◆ DOCUMENT EXTRACT:

A Massive open online course (MOOC) is a course where the participants are distributed and course materials also are dispersed across the web. This is possible only if the course is open, and works significantly better if the course is large. The course is not a gathering, but rather a way of connecting distributed instructors and learners across a common topic or field of discourse. MOOCs are a more recent form of online course development, departing from formats that rely on posted resources, Learning Management Systems, and structures that mix the LMS with more open web resources.
MOOCs are founded on the theory of connectivism and an open pedagogy based on networked learning. Typically, participation in a MOOC is free; however, some MOOCs may charge a fee in the form of tuition if the participant seeks some form of accreditation. Although the courses generally do not have specific requirements all MOOCs provide rough timelines in the form of weekly topics to focus discussion. The rest of the structure can be minimal – often consisting of a weekly presentation on the current topic, discussion questions, and suggested resources. In recognition that those attending a MOOC are expected to make the course their own, guidance tends to focus on allowing curriculum and structure to emerge from the exchange between participants. Posting in discussions, reflecting on topical ideas, and sharing resources using a variety of social media are at the core of the MOOC learning process.
While the history behind the physical establishment of Massive Open Online Courses is relatively shallow, the idea for such an educational outlet has a rather extensive background, one that in fact predates the Digital Age. Ideas for such an educational tool as the MOOC can be accurately traced as far back as the early 1960s. In 1962 American inventor and intellectual innovator Douglas Engelbart proposed a research agenda titled Augmenting Human Intellect: A Conceptual Framework to the Stanford Research Institute in which he emphasizes the possibilities of utilizing the computer as a collaborative tool for intellectual accession. In this proposal, Engelbart advocates for the widespread personalization of computers and explains how the Personal Computer in coordination with an “interconnected network of computers” could potentially result in a massive, worldwide effect of information sharing. Since then many computer enthusiasts and educational revolutionaries such as Ivan Illich have produced numerous academic journals, manifestos and research proposals that advocate for openness in the educational process and for the use of computing technology into the learning process as a means of reforming a “broken educational system.” In one of Ivan Illich’s critical discourses entitled Deschooling Society(ca. 1971), Illich argues that our contemporary educational layout is intellectually stifling due to such forces as non-flexible curriculum and lecture style “learning”. In his critique, Illich mentions the idea of incorporating advanced technology into our school system so as to create what he labels, “decentralized learning webs.” Illich affirms that the establishment of such “learning webs” would in turn connect and involve more students in the learning process, thus creating a more efficient and engaging style of learning. Illich feels that overall “A good educational system should have three purposes: it should provide all who want to learn with access to available resources at any time in their lives; empower all who want to share what they know to find those who want to learn it from them; and, finally, furnish all who want to present an issue to the public with the opportunity to make their challenge known.”

◆ INSTRUCTIONS:
1) Condense the paragraph in the MOOC text that begins "MOOCs are founded on the theory" into a short bulleted list that keeps its main facts.
2) Update the MOOC text so that "distributed" becomes "scattered", starting at the words "A Massive open" and stopping after "open web resources.".

◆ DATA RECORDS:
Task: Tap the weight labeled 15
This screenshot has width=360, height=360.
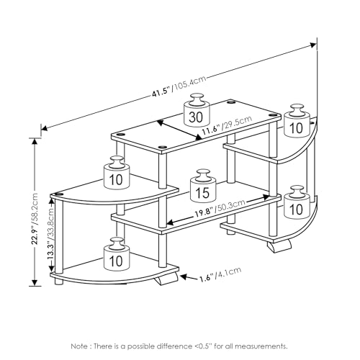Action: pyautogui.click(x=203, y=185)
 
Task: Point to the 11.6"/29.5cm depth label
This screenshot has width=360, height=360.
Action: pyautogui.click(x=227, y=125)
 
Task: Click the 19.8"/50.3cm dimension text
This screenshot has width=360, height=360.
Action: pyautogui.click(x=220, y=208)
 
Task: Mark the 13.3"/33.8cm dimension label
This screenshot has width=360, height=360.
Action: pyautogui.click(x=50, y=233)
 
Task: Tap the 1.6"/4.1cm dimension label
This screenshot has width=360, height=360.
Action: pyautogui.click(x=220, y=274)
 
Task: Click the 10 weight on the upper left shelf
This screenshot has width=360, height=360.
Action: pyautogui.click(x=117, y=172)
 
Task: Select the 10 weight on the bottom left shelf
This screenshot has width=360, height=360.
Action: pyautogui.click(x=117, y=253)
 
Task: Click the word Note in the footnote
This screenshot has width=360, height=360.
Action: pyautogui.click(x=79, y=346)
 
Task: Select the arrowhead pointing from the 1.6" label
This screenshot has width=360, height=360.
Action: pyautogui.click(x=184, y=277)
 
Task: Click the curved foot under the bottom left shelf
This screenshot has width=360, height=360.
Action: pyautogui.click(x=167, y=279)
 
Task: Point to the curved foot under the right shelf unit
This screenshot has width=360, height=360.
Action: pyautogui.click(x=279, y=246)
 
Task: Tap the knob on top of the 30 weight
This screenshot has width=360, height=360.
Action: pyautogui.click(x=197, y=99)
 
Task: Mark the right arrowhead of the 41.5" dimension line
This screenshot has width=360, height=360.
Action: pyautogui.click(x=313, y=45)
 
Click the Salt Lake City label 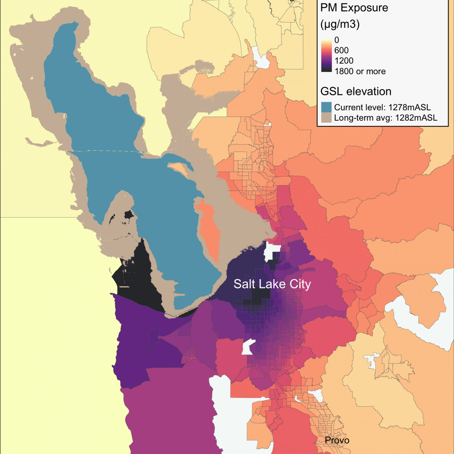272,284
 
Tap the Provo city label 337,440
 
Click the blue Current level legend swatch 326,107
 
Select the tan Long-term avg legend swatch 326,117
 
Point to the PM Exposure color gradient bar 327,55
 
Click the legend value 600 341,50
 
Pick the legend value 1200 344,61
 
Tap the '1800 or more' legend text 360,71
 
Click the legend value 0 337,40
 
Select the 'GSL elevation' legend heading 356,91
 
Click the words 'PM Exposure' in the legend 354,8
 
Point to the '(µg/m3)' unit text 340,24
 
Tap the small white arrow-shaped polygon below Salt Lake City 248,347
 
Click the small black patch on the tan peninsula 129,215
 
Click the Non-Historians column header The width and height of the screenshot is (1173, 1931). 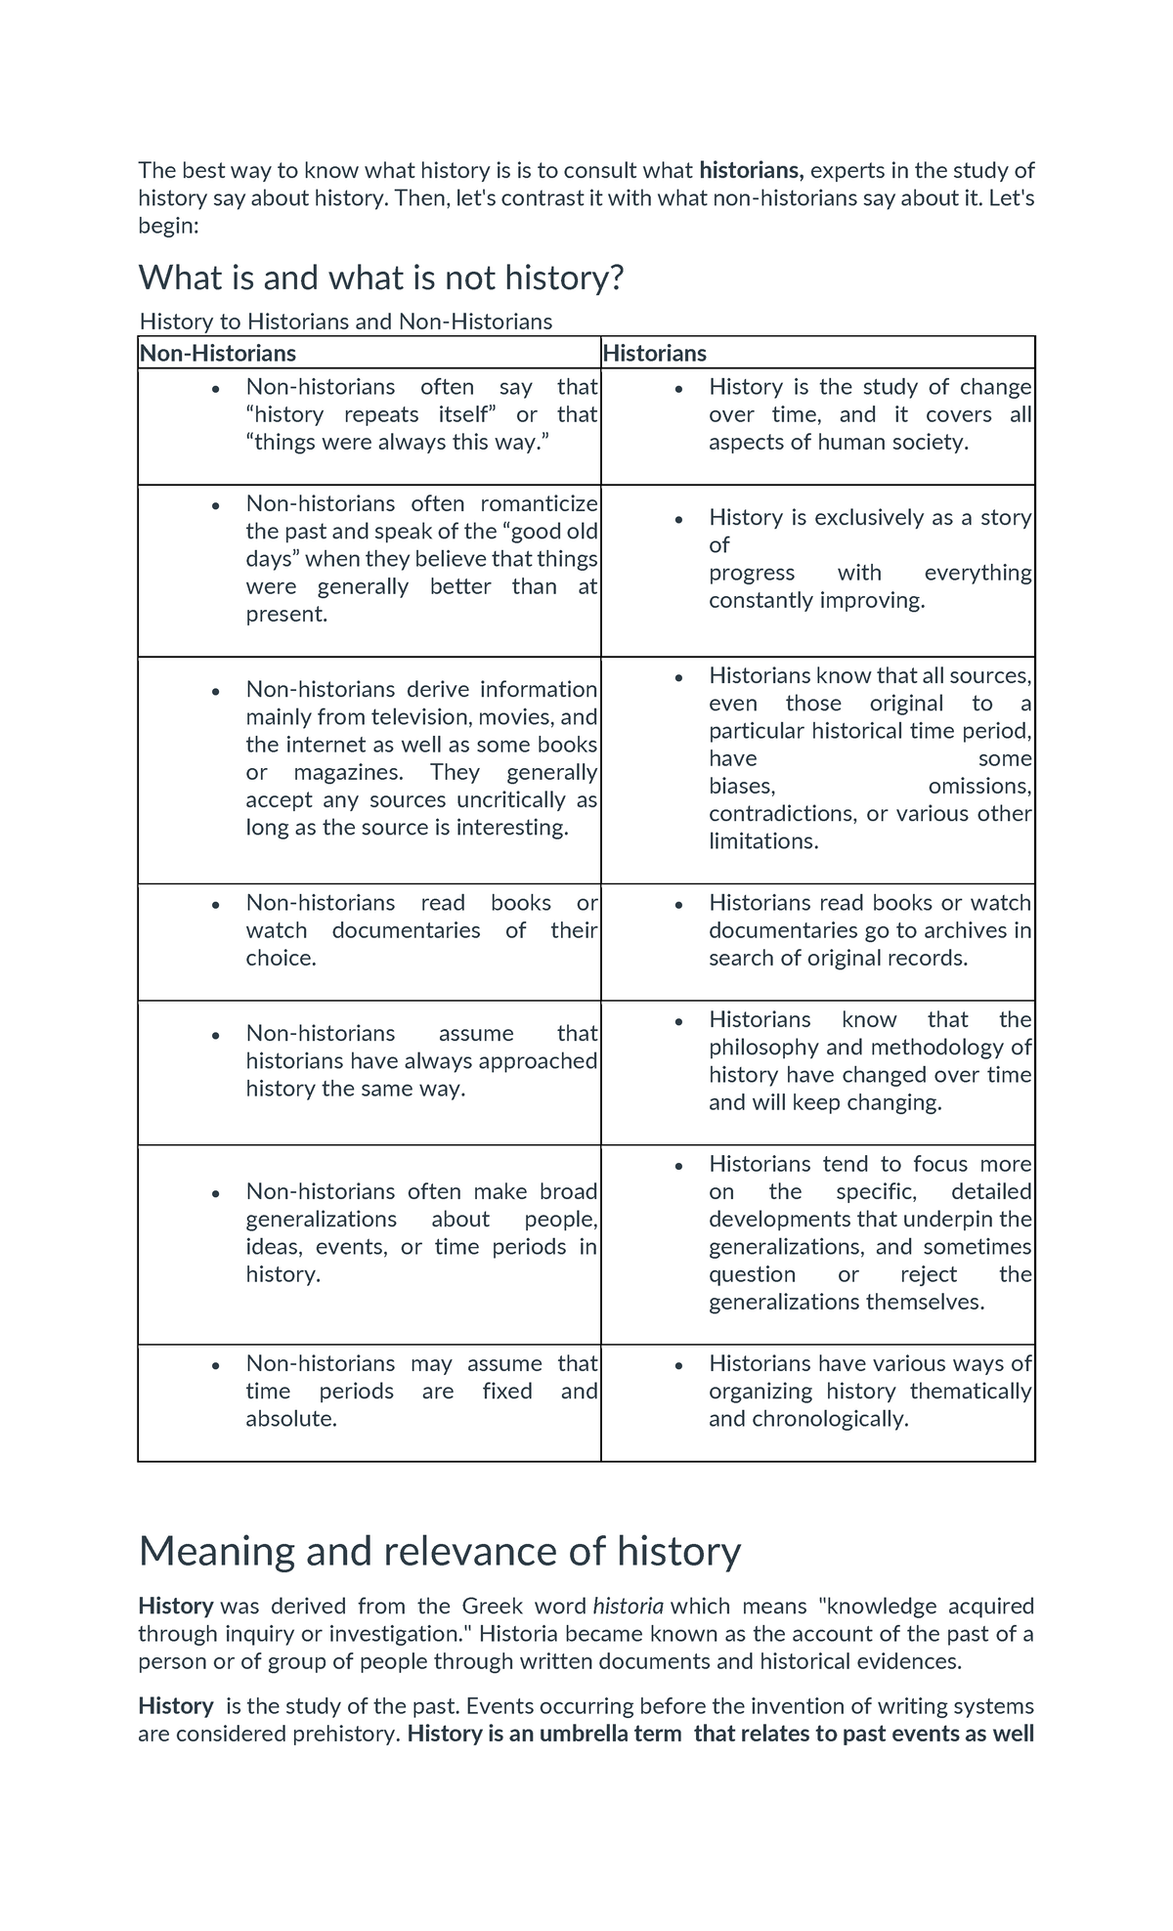[217, 353]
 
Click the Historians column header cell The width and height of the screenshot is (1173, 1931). [654, 353]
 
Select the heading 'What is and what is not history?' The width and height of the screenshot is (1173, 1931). [380, 279]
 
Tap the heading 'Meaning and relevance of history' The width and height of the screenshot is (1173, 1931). [439, 1551]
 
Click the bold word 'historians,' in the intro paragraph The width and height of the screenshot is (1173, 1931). [751, 170]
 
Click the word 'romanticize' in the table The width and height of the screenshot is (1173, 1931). [539, 503]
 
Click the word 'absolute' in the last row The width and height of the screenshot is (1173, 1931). [289, 1419]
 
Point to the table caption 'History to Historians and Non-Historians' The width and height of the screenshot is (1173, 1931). [346, 322]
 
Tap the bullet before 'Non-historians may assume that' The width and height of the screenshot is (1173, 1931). [215, 1366]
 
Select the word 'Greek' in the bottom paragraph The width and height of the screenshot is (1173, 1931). [486, 1607]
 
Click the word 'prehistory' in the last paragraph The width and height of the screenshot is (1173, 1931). [352, 1735]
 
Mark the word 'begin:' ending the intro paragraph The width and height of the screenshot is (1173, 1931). [168, 226]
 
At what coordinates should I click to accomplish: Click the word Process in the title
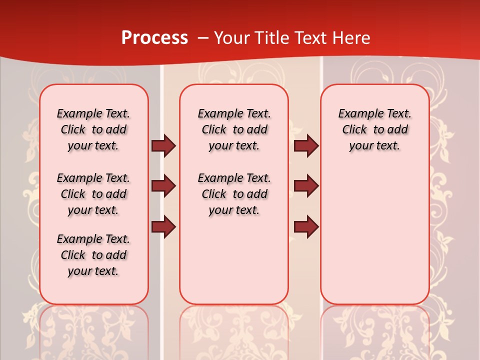[154, 38]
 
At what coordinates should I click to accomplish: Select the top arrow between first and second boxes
[164, 146]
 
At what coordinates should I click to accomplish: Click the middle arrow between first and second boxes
[164, 186]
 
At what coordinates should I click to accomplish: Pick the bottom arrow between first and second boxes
[164, 227]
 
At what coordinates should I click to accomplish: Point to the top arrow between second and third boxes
[306, 146]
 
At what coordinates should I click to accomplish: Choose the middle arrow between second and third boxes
[306, 186]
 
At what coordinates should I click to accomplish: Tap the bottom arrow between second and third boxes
[306, 227]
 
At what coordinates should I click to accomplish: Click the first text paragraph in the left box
[93, 130]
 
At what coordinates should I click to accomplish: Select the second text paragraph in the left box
[93, 194]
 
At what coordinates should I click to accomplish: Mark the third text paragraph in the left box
[93, 255]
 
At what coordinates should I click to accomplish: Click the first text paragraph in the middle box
[234, 130]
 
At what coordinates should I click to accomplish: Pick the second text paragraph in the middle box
[234, 194]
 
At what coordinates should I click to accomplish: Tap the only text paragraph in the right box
[374, 130]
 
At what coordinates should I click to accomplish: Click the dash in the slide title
[204, 38]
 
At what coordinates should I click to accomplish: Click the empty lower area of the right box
[374, 235]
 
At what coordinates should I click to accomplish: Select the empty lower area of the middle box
[234, 260]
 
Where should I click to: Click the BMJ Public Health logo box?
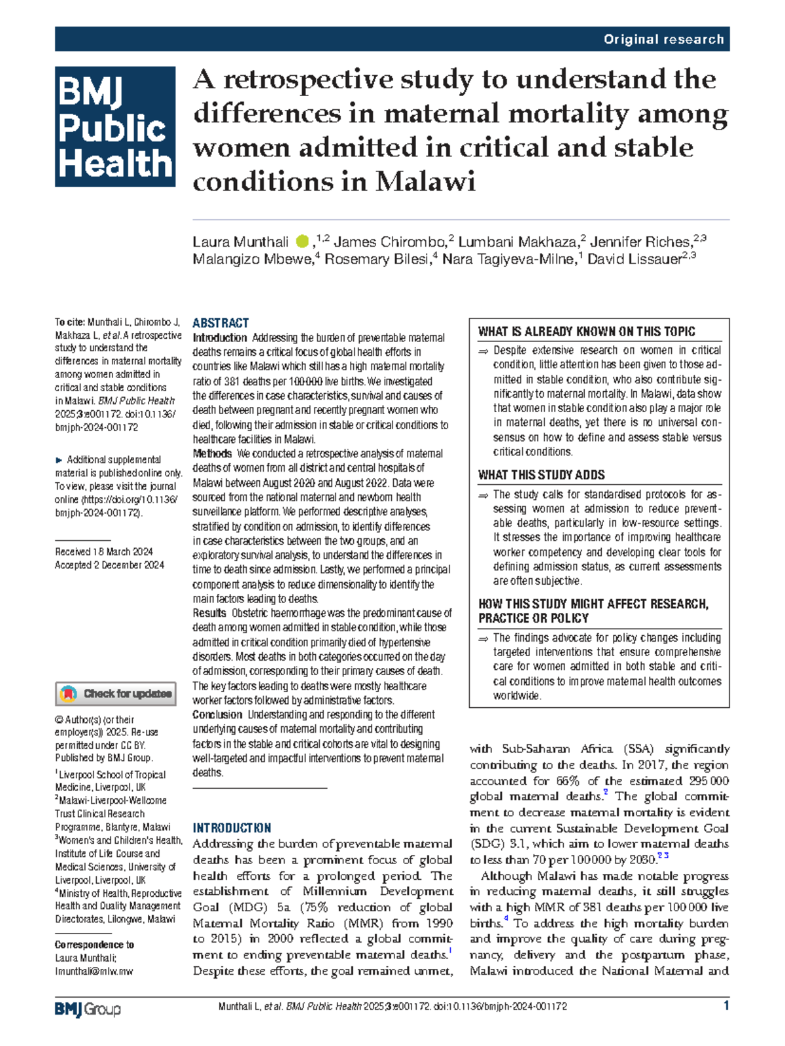click(115, 126)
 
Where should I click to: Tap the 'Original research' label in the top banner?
click(663, 39)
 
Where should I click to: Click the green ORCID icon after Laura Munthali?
click(302, 242)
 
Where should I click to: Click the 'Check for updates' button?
click(116, 693)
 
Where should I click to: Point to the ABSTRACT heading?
click(220, 323)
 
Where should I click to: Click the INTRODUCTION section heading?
click(232, 828)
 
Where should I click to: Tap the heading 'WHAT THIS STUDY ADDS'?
click(541, 475)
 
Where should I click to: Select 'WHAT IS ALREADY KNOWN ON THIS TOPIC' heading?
click(586, 332)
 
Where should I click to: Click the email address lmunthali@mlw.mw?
click(94, 971)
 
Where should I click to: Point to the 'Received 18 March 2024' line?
click(104, 551)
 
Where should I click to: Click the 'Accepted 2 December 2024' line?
click(109, 565)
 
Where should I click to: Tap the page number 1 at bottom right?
click(726, 1006)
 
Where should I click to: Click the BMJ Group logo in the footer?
click(88, 1009)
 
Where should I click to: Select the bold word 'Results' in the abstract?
click(209, 614)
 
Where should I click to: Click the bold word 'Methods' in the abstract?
click(212, 454)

◆ IN RESPONSE:
1)
- MOOCs rest on connectivism and an open pedagogy built on networked learning.
- Participation is usually free, though some MOOCs charge tuition to participants who want accreditation.
- There are generally no specific requirements, but every MOOC sets rough weekly topics to focus discussion.
- Beyond that, the structure is often minimal: a weekly presentation, discussion questions and suggested resources.
- Participants are expected to make the course their own, so curriculum and structure emerge from their exchanges.
- The core of learning is posting in discussions, reflecting on topical ideas and sharing resources through various social media.

2)
A Massive open online course (MOOC) is a course where the participants are scattered and course materials also are dispersed across the web. This is possible only if the course is open, and works significantly better if the course is large. The course is not a gathering, but rather a way of connecting scattered instructors and learners across a common topic or field of discourse. MOOCs are a more recent form of online course development, departing from formats that rely on posted resources, Learning Management Systems, and structures that mix the LMS with more open web resources.